Tirai kubuka. Di langit  bintang berkelip, tak ada yang jenaka.

            Membayangkan di luar jendela sana ada Ayah, seperti di dalam film-film yang muncul tiba-tiba. Ayah berubah menjadi malaikat pelindung dengan lingkaran putih yang terbuat dari cahaya di atasnya.  Hanya desir angin menyentuh dedaunan yang menari-nari berkilat-kilat dipapar cahaya purnama.  Ia membawa setangkai mawar merah untuk Ibu dan sebatang cokelat untukku.

Tak ada Ayah.
            Sunyi  mengembang di batas cakrawala.
            Malam ini aku ingin terjaga bersama  purnama.

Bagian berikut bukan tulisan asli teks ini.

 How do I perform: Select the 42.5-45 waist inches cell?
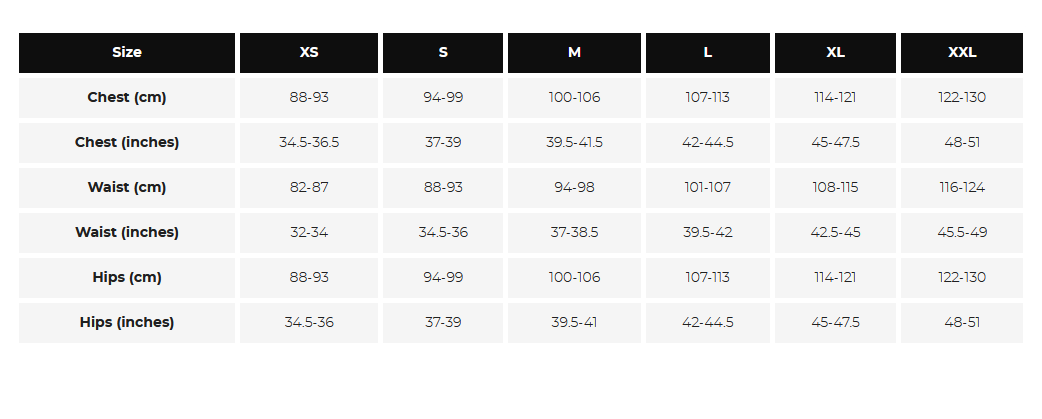(x=836, y=233)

Aku membayangkan, Ayah ada di sana. Di atas  langit. Ia berubah menjadi bintang-bintang. Kami ada dalam ruang diametral - dua sosok yang berhadapan, tak dapat  saling  berbicara dan tak mungkin saling menyentuh. Di antara ruang itu, ada kenangan, ada cerita di antara kami bertiga.  Ia, Ayah, akan  bersinar terang di dalam jiwa. 

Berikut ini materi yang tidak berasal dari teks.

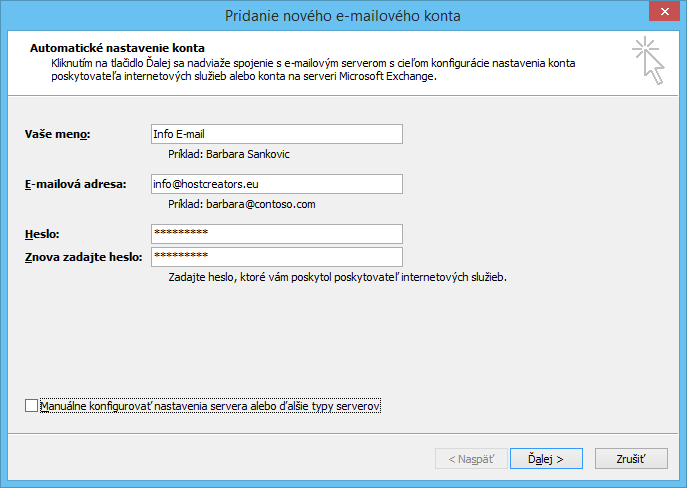Click into the E-mailová adresa field
Screen dimensions: 687x488
(275, 184)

“Tidurlah, sayang..” tegur Ibu lembut dari balik pintu kamar.
         “Sebentar lagi, Bu..” jawabku berbohong -  hanya untuk menghentikan perintahnya yang akan berulang. Perintah Ibu akan mengentikanku menjaga rencana semula. Aku tak mengantuk.   Akan  menjaga purnama terakhir di Tasikmalaya.
            “Apa yang sedang kau lakukan?”
            “Melihat bulan..”

            Ibu membalikkan tubuhnya ke kamar. Aku tahu Ibu pun tidak bisa tidur.  Terlalu banyak bayangan Ayah di rumah ini. Terlalu banyak kenangan yang bersemayam pada setiap derit pintu menunggu kepulangan dan kedatangan Ayah sepulang berkerja. Terlalu banyak lambaian tangan dan senyuman yang dilempar dari balik jendela ke halaman ketika Ayah berkebun dengan topi petaninya yang lucu. Suara-suara Ayah mengitari seluruh ruangan dan sudut-sudut rumah dari rekaman-rekaman di masa lalu. Tiba-tiba seluruh kerinduan menghela perasaanku, mengaduk-aduk ruang bathinku. Mataku membasah.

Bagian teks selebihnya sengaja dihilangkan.